In helping many pet owners through the years, I’ve frequently been asked, “What can I do to help my dog stop pulling on the leash when we go for walks?” Whether you have a lovable Lab like yours, or any other breed, this is a common problem faced by dog owners. When attempting to stave off this behaviour, it’s crucial to remember that patience and persistence can make a significant difference.

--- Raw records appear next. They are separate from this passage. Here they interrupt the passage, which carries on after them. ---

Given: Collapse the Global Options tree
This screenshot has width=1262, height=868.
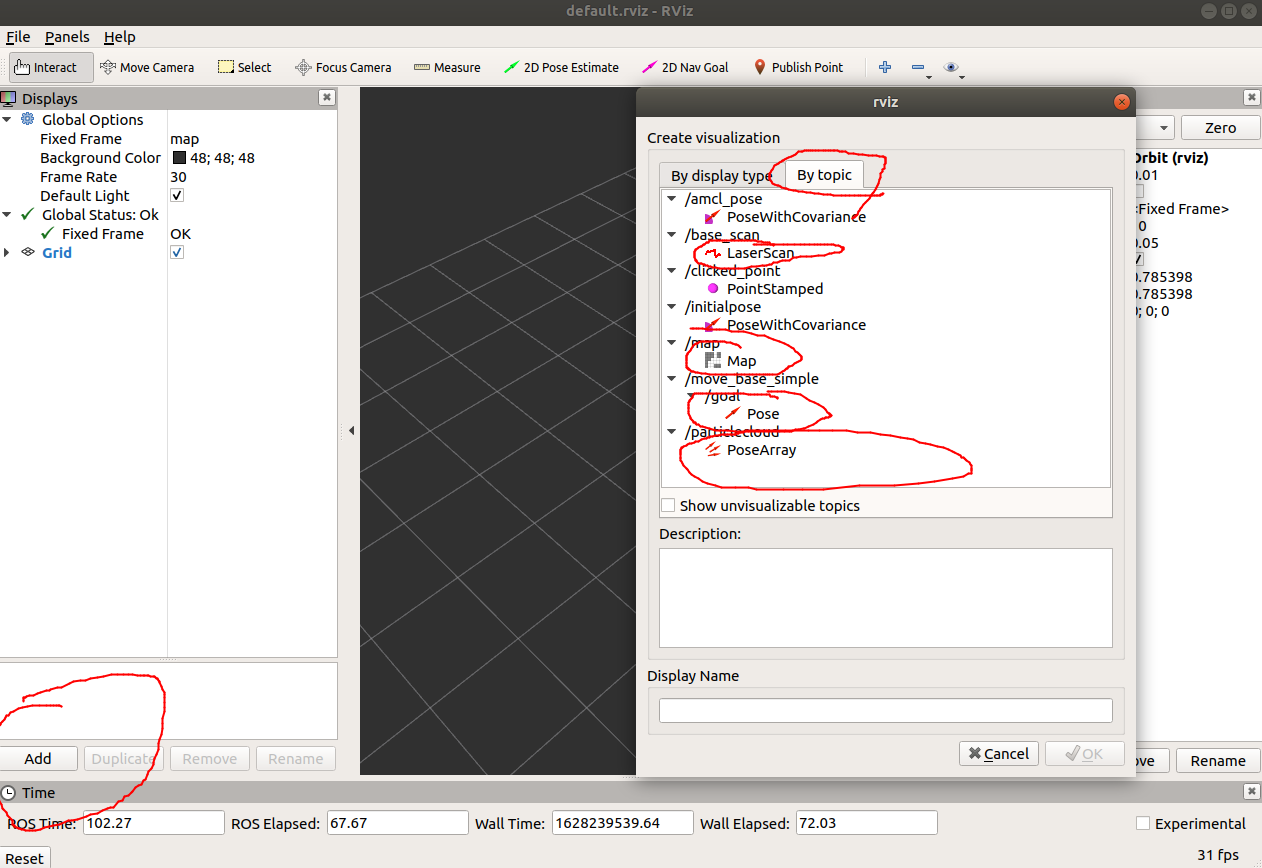Looking at the screenshot, I should point(8,119).
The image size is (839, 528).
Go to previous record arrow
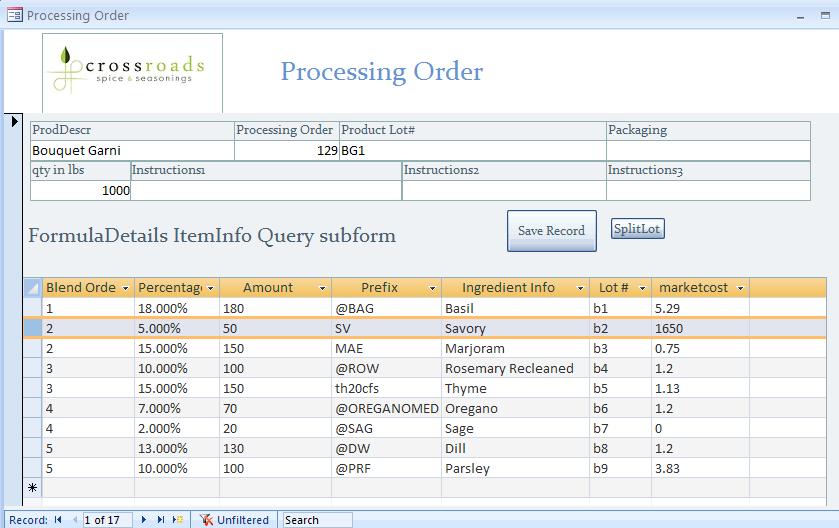[x=72, y=520]
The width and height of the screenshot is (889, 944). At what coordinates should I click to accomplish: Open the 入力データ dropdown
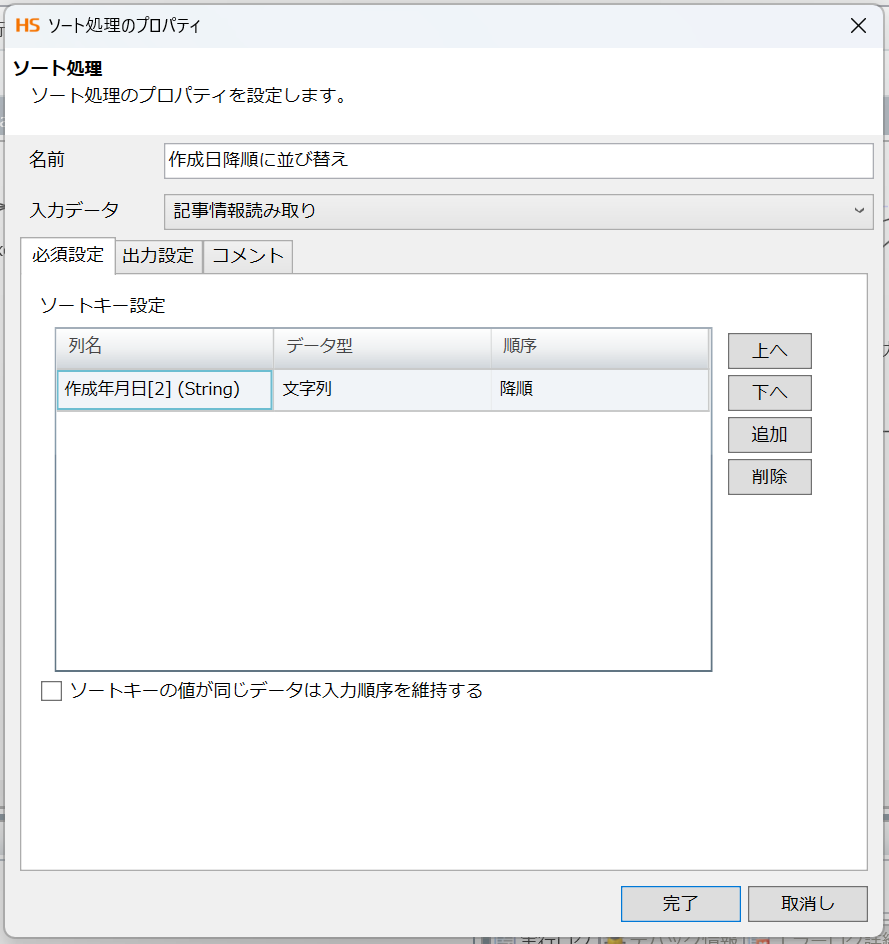(x=858, y=212)
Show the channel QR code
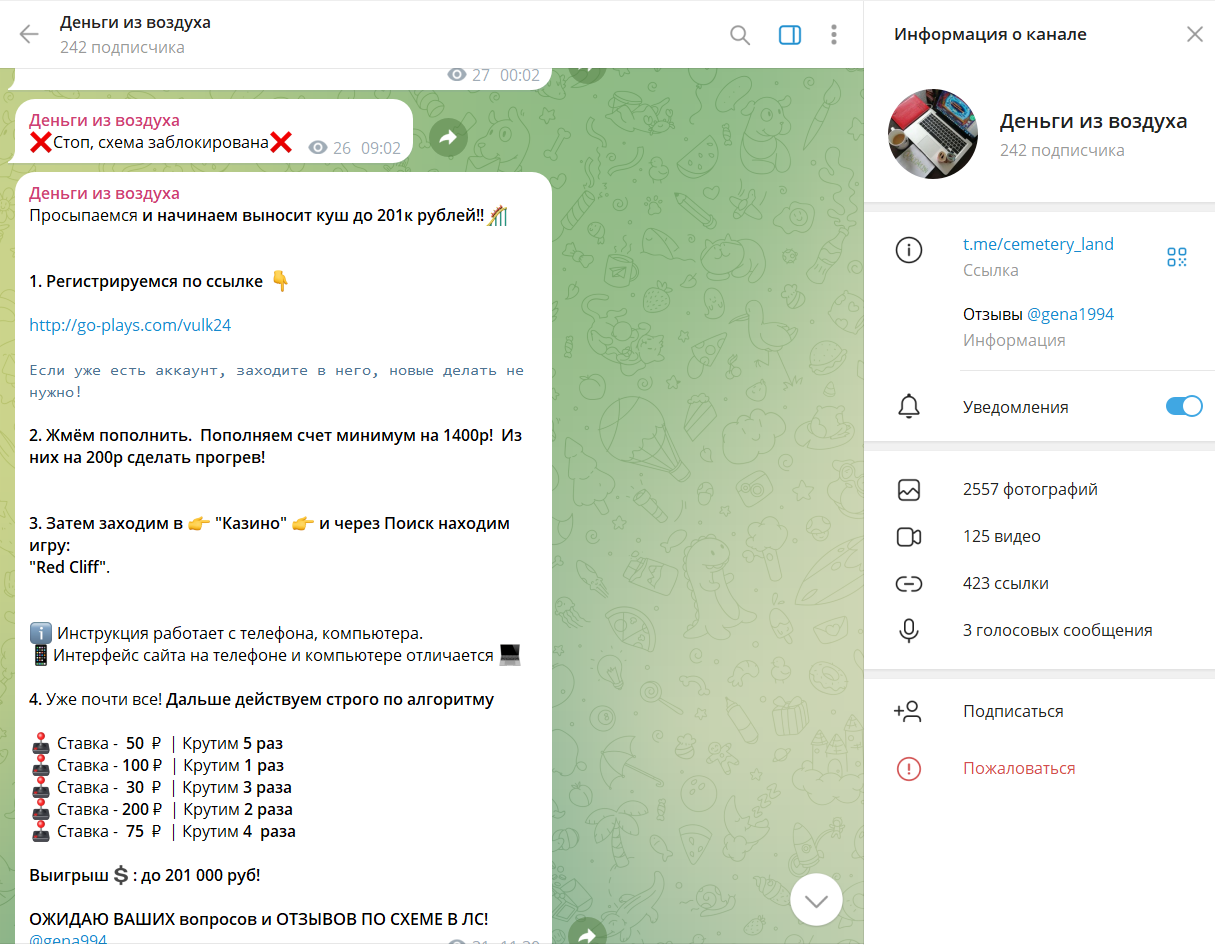This screenshot has width=1215, height=945. point(1177,257)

Understanding Why Dogs Pull & The Importance of High-Value Treats
This fidgety canine behaviour often stems from their instinctual curiosity and excitement about the world around them. In our article “How To Stop Your Dog Pulling On The Lead“, we delve deeper into the reasons behind the pull and how to address them effectively. One of the most tried and true methods is using high-value treats. Treats like cooked chicken, fish, turkey bacon, pepperoni, diced ham, mozzarella cheese sticks, or even peanut butter in a squeeze tube can work wonders. Start training in a low-distraction area – your backyard or even inside your home. The goal here is to capture your pooch’s attention. If your pup is clicker trained, use that. Say her name, when she looks at you, click and treat. Repeat this process diligently until your furry friend starts associating her name with the treat, implying a positive reinforcement.
The Importance of the Right Collar, Leash and Harness
The type of collar, lead, or harness you use can play a big role in your pet’s walking behaviour. Refer to our article on “Collars, Leads and Harnesses: Which is Best for My Pet?” to decide which option works best for you and your pet. Remember, never to jerk or yank at her leash, as this often results in teaching her that pulling is normal during walks.
Maintaining Good Behavior & Dealing With Lunging
When she starts doing well on walks, use the high-value treats less frequently, but enough to reward the good behaviour. This is a part of the “No Free Lunches – Simple Tips for Good Behavior” philosophy, which can be instrumental in encouraging your pet’s good behaviour. when working on curbing pulling behavior, it’s common for pet owners to experience their dog lunging at other dogs during walks. If you’re facing this problem, our article “Does Your Dog Lunge at Other Dogs When Out Walking?” can provide invaluable help. In conclusion, remember, training a dog not to pull during walks requires patience, time, and consistent training. But with the right tools in your kit (both literal and metaphorical), you can help your furry friend improve. Happy training!